Enfin, il y a autre chose qui s’appelle « Respecter la loi et gagner par surprise ». Même si vous vous efforcez d'appliquer strictement les lois et réglementations locales et de suivre de près les exigences du contrat, vous devez toujours saisir les occasions pour montrer votre force lorsque vous le pouvez.
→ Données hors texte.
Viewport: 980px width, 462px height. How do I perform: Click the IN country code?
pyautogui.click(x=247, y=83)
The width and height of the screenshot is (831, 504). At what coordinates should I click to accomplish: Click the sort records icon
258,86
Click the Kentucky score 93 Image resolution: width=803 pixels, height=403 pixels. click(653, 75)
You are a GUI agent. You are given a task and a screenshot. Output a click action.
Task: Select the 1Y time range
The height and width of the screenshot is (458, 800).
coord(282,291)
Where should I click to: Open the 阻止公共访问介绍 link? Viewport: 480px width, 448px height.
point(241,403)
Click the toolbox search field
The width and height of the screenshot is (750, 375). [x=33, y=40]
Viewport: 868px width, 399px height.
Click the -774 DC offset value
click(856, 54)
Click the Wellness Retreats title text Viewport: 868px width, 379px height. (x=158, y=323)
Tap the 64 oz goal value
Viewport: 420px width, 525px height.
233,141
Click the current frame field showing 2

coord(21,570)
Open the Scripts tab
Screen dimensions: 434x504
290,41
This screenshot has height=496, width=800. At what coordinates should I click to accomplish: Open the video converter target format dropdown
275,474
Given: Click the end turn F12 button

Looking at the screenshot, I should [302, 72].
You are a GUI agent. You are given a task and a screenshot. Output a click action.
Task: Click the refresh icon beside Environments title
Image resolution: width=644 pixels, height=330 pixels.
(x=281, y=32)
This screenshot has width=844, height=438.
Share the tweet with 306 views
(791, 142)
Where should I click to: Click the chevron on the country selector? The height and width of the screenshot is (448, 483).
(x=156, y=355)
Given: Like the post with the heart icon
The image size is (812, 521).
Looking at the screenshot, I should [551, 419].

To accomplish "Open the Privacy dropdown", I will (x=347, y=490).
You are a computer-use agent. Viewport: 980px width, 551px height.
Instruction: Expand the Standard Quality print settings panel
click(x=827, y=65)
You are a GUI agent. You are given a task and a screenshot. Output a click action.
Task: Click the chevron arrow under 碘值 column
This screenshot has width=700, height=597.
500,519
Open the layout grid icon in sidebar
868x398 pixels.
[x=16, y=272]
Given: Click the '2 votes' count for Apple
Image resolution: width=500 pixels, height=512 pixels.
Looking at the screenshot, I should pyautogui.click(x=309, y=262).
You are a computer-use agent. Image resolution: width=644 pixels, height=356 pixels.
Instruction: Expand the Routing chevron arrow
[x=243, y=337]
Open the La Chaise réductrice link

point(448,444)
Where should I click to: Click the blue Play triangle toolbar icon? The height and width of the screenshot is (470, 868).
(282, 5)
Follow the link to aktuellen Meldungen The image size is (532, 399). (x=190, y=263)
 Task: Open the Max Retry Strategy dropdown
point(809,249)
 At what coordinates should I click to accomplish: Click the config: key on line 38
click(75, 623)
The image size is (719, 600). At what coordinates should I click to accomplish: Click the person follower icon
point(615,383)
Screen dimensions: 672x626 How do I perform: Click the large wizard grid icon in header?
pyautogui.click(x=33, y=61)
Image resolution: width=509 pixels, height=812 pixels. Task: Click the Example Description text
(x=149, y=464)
Par exemple, à cause de la pandémie de COVID-19, certains de nos sous-traitants internationaux n'ont pas pu se présenter. Nous avons donc proposé de prendre en charge les travaux nous-mêmes pour poursuivre la construction. Autrement dit, lorsque quelque chose d'imprévisible se produit et que la situation vous oblige à prendre des responsabilités supplémentaires à votre portée, vous devez faire un choix audacieux pour montrer votre force et assurer l'achèvement du projet.

(L'interview a été conjointement menée par le Portail d’information La Ceinture et la Route et le China Petroleum Daily, avec une reconnaissance spéciale à CPECC.)